**What you are asked to do**
Locate each line below that includes "Launch" and reproduce it.

Stored dataset items:
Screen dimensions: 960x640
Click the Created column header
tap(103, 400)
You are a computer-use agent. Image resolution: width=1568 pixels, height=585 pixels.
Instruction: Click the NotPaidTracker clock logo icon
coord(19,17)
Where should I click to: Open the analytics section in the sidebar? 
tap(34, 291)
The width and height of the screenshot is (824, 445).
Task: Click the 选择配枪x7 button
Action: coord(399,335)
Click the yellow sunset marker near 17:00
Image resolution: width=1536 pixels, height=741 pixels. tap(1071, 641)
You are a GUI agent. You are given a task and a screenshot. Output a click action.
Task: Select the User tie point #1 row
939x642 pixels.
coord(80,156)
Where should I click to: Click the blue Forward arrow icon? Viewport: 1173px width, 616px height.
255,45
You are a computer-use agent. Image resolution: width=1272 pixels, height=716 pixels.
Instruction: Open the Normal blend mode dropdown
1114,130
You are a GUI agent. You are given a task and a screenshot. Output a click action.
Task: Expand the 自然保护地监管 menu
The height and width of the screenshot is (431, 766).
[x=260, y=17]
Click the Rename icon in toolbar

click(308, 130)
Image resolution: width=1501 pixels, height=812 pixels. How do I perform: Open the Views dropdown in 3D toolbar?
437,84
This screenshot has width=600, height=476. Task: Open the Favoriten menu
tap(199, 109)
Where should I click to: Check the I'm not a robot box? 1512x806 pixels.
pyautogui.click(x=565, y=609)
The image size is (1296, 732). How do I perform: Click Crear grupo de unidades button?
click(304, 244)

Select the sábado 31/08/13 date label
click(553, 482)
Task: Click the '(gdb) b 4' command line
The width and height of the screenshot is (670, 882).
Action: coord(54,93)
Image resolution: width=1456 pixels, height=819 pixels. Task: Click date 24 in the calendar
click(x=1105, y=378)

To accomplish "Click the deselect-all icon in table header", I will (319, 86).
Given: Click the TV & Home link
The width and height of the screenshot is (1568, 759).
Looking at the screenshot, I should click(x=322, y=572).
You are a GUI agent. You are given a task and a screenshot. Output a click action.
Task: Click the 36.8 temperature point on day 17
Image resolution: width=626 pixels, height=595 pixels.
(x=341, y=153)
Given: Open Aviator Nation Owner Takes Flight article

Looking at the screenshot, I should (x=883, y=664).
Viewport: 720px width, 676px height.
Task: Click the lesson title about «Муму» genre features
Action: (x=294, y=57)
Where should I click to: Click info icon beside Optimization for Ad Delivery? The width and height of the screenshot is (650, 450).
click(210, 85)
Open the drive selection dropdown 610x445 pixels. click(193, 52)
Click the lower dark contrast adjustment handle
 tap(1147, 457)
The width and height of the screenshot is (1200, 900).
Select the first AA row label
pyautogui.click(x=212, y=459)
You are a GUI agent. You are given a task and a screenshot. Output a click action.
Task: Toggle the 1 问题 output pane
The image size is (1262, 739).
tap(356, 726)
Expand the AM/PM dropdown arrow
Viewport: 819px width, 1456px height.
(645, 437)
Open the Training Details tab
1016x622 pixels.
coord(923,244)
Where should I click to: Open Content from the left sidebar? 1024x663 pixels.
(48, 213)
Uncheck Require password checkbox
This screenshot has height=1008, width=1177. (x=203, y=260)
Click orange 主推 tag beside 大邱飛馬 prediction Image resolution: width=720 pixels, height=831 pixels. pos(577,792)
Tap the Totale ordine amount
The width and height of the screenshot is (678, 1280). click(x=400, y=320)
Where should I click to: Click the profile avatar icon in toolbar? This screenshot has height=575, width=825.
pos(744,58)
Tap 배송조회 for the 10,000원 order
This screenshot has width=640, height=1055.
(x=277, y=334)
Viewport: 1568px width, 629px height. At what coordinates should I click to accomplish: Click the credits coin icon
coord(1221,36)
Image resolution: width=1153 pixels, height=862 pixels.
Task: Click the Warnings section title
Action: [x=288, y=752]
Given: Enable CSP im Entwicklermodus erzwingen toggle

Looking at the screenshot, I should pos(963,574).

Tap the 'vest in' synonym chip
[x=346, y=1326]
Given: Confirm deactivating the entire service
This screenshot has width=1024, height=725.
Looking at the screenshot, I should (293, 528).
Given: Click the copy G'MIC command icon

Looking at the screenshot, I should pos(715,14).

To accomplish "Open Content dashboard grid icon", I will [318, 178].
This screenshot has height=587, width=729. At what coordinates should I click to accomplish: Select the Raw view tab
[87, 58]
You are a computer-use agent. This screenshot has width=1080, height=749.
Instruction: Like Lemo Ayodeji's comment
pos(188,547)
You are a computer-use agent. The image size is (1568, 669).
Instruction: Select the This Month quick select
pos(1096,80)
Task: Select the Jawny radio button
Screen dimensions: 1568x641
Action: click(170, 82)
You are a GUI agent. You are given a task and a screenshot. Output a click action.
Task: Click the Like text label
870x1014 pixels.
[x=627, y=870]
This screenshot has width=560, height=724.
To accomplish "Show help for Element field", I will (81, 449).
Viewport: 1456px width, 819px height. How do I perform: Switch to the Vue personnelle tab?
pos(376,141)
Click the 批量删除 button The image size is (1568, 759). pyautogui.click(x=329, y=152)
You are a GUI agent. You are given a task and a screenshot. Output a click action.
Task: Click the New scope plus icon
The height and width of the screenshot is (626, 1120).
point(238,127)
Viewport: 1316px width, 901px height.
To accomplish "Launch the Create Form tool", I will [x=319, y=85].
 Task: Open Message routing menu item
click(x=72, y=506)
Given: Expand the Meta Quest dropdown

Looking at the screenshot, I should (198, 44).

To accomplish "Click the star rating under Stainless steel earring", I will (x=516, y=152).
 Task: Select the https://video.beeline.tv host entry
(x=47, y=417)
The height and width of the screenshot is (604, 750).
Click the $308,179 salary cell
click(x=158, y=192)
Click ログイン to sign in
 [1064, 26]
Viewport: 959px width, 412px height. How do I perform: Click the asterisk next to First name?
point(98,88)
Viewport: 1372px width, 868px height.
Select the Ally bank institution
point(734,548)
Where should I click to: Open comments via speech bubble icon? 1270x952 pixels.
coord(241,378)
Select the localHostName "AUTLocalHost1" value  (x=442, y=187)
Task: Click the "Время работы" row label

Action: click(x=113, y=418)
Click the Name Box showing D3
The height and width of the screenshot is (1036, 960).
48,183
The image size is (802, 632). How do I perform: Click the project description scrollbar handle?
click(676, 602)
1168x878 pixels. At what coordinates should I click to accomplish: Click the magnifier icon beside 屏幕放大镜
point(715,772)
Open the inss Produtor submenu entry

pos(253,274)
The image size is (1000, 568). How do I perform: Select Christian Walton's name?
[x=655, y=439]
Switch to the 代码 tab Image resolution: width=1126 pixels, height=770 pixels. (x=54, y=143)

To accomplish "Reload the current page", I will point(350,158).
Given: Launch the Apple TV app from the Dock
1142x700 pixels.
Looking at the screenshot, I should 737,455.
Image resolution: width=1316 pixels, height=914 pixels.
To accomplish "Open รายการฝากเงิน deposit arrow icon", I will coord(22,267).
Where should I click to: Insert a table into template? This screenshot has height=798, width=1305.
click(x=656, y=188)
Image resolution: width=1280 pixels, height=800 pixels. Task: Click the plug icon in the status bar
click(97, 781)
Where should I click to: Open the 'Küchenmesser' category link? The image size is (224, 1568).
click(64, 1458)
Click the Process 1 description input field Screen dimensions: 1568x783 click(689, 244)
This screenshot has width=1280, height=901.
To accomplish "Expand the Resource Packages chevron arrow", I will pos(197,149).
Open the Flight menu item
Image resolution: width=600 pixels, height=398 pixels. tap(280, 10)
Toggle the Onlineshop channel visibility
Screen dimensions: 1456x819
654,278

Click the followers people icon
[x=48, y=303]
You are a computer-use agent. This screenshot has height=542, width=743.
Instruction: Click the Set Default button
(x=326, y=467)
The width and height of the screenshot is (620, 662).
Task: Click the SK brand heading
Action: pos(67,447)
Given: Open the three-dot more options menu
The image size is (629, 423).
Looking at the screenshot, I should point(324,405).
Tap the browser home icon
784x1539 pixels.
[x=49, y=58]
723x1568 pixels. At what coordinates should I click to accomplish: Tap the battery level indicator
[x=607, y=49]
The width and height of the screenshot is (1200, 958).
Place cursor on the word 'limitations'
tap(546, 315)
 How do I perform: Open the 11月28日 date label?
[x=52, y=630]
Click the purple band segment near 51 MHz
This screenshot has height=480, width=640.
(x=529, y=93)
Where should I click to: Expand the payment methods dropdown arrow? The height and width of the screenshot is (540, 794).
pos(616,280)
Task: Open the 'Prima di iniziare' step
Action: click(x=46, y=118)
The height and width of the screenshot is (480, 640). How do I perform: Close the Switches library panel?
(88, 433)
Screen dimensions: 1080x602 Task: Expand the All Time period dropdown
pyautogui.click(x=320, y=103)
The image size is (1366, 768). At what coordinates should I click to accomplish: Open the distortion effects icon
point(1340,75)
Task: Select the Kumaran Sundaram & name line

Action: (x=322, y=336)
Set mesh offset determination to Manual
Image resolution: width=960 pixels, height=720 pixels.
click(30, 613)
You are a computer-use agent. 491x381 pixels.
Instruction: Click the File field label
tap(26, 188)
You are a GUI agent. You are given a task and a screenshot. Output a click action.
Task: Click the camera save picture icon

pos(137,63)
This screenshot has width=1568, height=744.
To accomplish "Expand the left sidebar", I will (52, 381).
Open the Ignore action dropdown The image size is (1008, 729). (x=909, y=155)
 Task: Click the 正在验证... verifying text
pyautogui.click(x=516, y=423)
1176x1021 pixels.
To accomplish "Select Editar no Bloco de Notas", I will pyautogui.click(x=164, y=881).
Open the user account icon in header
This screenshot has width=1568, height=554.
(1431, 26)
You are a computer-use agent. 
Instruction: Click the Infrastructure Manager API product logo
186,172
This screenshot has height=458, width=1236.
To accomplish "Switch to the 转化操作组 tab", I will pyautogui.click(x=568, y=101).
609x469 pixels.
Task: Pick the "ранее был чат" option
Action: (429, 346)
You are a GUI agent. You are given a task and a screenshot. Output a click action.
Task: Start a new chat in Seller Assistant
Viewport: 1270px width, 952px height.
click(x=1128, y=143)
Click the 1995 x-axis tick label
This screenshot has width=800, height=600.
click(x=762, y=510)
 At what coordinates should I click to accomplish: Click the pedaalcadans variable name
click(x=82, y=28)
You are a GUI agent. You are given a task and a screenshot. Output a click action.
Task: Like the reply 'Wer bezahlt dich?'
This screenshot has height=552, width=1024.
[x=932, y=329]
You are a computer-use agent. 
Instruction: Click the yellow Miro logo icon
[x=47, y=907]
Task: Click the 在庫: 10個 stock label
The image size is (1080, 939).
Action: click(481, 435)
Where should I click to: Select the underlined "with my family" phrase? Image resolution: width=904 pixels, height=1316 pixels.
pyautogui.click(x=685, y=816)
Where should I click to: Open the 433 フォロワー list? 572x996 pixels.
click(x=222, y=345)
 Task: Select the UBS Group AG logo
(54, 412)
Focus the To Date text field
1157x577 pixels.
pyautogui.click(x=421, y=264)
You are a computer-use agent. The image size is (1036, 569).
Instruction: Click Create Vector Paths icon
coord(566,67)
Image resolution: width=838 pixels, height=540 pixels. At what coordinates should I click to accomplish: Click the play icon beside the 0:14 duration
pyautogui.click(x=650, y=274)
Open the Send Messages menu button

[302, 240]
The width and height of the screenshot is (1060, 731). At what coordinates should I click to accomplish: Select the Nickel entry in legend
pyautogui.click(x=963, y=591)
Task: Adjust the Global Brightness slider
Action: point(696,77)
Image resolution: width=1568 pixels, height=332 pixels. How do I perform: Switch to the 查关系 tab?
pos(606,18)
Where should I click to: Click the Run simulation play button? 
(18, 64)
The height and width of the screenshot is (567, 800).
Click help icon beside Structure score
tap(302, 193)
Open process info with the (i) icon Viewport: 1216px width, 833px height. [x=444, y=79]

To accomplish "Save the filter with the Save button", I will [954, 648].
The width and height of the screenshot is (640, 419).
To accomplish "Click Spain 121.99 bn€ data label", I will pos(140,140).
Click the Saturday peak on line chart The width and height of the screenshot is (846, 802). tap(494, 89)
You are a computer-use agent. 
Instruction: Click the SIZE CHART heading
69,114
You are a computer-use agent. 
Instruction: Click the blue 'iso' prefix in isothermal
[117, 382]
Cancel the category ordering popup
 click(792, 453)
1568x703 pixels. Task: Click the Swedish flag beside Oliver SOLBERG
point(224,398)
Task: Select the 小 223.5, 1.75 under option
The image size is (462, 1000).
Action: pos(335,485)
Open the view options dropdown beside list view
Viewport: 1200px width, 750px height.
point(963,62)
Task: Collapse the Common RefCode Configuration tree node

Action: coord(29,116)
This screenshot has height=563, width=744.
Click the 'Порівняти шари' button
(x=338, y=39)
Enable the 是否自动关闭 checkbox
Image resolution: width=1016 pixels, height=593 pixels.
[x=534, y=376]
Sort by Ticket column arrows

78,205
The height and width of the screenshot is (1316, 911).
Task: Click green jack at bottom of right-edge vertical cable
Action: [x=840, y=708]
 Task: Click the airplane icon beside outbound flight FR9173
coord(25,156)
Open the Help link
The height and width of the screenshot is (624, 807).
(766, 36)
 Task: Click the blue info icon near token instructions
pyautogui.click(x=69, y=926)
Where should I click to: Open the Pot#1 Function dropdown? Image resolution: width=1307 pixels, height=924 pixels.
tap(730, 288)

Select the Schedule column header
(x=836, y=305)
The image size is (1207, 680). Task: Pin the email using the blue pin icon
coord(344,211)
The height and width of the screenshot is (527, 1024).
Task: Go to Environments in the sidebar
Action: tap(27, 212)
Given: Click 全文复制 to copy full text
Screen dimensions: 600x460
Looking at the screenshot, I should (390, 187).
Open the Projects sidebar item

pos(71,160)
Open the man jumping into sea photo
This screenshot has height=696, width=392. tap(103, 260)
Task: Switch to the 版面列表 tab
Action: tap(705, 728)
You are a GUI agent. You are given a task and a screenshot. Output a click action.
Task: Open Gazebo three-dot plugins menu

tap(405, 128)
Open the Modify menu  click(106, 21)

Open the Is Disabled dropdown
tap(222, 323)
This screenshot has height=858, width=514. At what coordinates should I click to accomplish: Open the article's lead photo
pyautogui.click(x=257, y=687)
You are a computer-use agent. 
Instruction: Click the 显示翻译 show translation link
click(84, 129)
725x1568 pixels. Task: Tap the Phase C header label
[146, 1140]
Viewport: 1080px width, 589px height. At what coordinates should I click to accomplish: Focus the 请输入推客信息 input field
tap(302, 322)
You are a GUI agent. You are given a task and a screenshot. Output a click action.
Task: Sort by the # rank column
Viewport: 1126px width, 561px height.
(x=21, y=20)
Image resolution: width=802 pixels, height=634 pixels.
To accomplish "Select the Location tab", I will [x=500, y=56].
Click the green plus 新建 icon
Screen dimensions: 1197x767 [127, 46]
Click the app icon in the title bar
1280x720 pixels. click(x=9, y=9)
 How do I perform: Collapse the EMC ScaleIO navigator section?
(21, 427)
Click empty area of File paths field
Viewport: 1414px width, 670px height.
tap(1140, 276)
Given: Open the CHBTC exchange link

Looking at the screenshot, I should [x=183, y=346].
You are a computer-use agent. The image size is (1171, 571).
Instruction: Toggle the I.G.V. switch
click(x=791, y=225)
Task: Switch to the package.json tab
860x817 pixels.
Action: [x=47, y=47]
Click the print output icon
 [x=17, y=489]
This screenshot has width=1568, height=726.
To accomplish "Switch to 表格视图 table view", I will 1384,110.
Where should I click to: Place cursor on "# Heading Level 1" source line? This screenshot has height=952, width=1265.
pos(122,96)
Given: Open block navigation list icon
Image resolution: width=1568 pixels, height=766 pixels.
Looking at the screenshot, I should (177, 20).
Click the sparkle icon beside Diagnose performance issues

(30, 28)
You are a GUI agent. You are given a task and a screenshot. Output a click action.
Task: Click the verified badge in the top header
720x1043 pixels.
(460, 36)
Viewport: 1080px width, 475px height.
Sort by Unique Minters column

**Response to the exercise**
To accomplish "Launch the Create Form tool", I will [x=319, y=85].
Given: Launch the Apple TV app from the Dock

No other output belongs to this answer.